[Source]
[start]

Source: p510 KM Molson & HA Taylor, Canadian Aircraft since 1909, Canada's Wings, 1982

Unfortunately, there is no image or further description.

Seeing the JT12 mentioned made me think of the Sabreliner. If this was a North American-insired design, would it not have been more logical to follow the Sabreliner layout (then on the drawing board) rather than redesigning the Sabre wing for engine mounts?
 
If this was a North American-insired design, would it not have been more logical to follow the Sabreliner layout (then on the drawing board) rather than redesigning the Sabre wing for engine mounts?
As I see it, mounting the new engines on the Sabre rear fuselage
1, moves the cg quite a way aft, meaning you either have to move the wing aft, or lengthen the nose, both involving major redesign,
2,means you have to get the tailplanes out of the way of the jet efflux, more redesign, and
3,You'll have to put in new structure to carry the engines anyway, again more design work.
So you might as well just redo the wing, which already has wet hardpoints incorporated...


cheers,
Robin.
 
Considering the timespan, I guess that the project might have been inspired by the German Me 262 somehow... (same configuration).

[end]

[Set problem 1]
Update the entries so that "Action List" reads "Action Menu", leaving every other part of them unchanged.
The text and the entries come from unrelated sources.

[Entries for locating words and elements]

[start]

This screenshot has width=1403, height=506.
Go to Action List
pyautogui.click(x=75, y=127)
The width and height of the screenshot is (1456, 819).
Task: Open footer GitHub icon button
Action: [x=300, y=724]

[end]

[Set problem 2]
Reproduce part of the Sabre redesign text word for word, beginning at the words "As I see it, mounting" and stopping after "somehow... (same configuration).".

[Full output 1]
This screenshot has width=1403, height=506.
Go to Action Menu
pyautogui.click(x=75, y=127)
The width and height of the screenshot is (1456, 819).
Task: Open footer GitHub icon button
Action: [x=300, y=724]

[Full output 2]
As I see it, mounting the new engines on the Sabre rear fuselage
1, moves the cg quite a way aft, meaning you either have to move the wing aft, or lengthen the nose, both involving major redesign,
2,means you have to get the tailplanes out of the way of the jet efflux, more redesign, and
3,You'll have to put in new structure to carry the engines anyway, again more design work.
So you might as well just redo the wing, which already has wet hardpoints incorporated...


cheers,
Robin.
 
Considering the timespan, I guess that the project might have been inspired by the German Me 262 somehow... (same configuration).